WORK TO BE COMPLETED: Without pictures, repeat exactly the lines from the one containing "You are a GUI" through the end of the entries.

Saved data entries
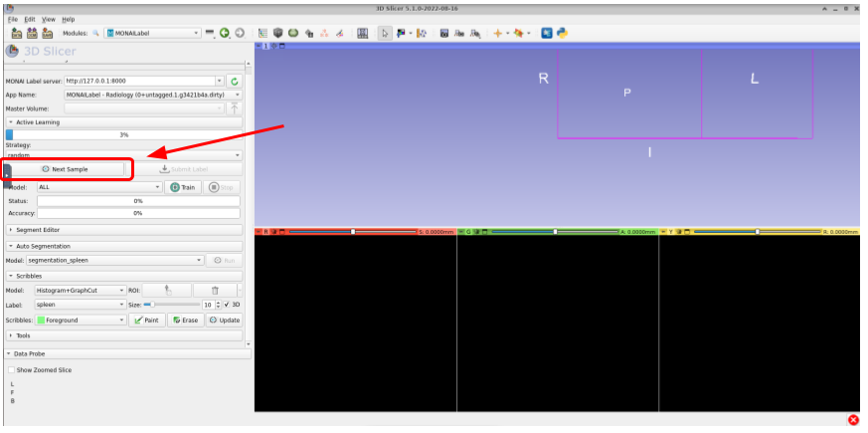Open the View menu
868x433 pixels.
[x=49, y=19]
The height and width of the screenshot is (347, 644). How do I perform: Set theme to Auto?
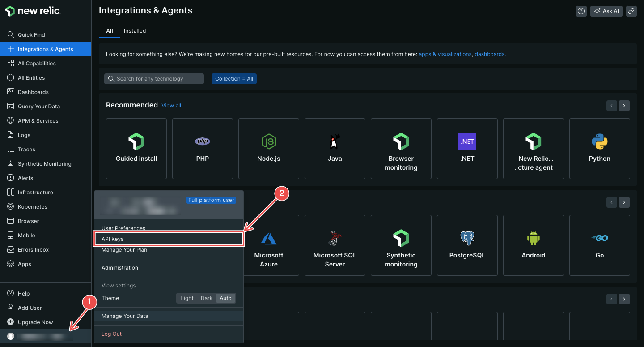tap(225, 298)
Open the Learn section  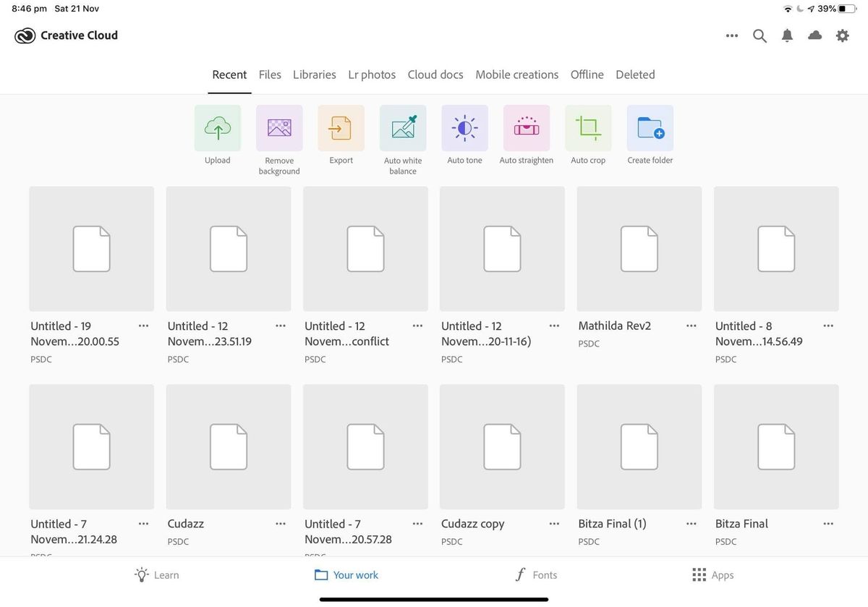pyautogui.click(x=156, y=574)
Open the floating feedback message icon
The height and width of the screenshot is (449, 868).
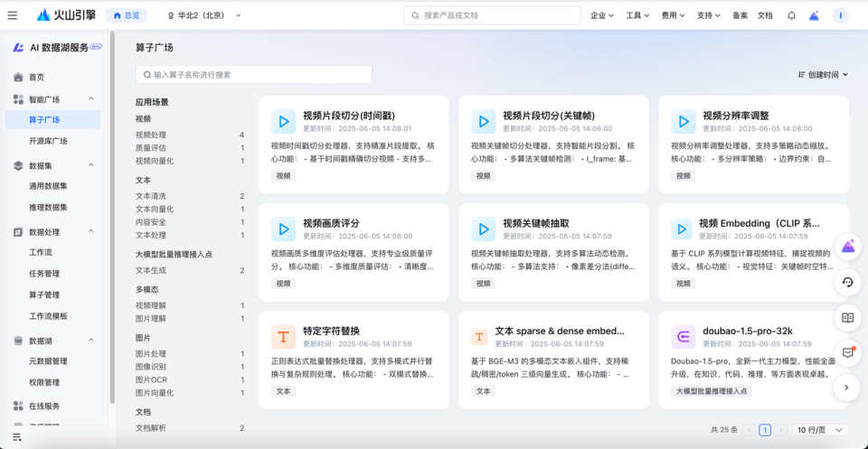pyautogui.click(x=848, y=352)
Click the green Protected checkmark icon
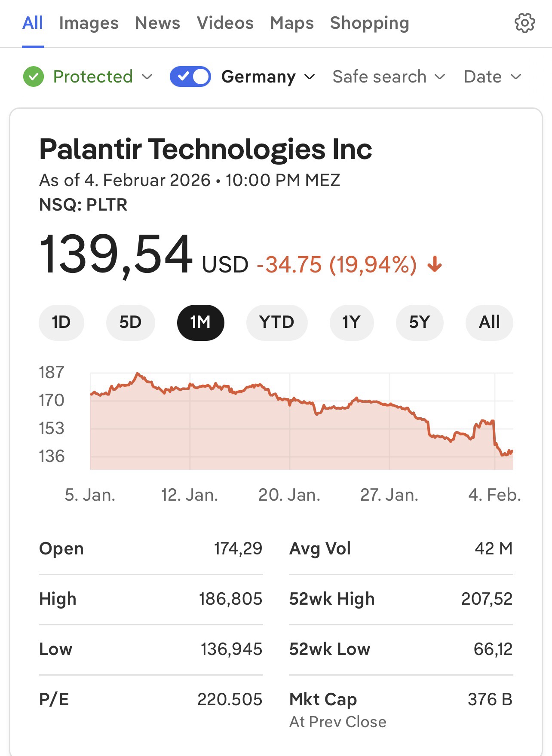The image size is (552, 756). click(34, 77)
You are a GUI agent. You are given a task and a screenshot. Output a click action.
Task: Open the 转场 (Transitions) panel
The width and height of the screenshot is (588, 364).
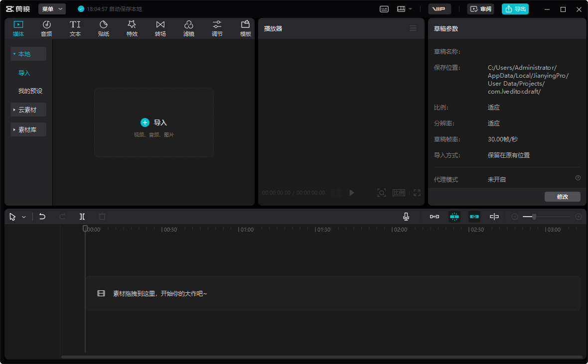pyautogui.click(x=160, y=28)
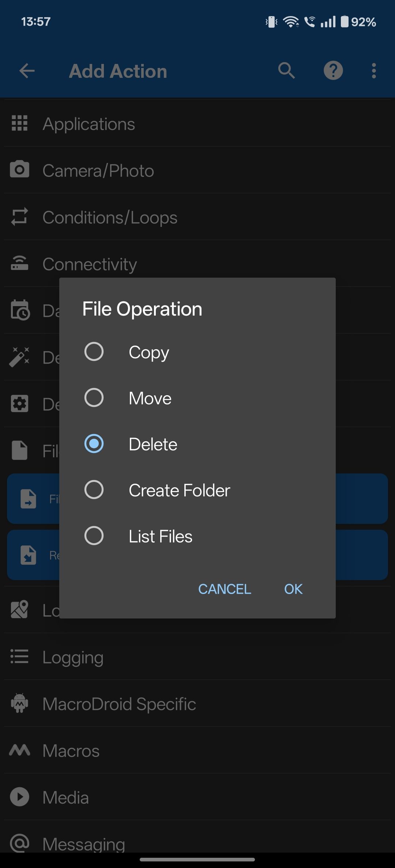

TASK RESPONSE:
You are a GUI agent. You are given a task and a screenshot. Output a click action.
Task: Open the 转场 (Transitions) panel
The width and height of the screenshot is (588, 364).
pyautogui.click(x=160, y=28)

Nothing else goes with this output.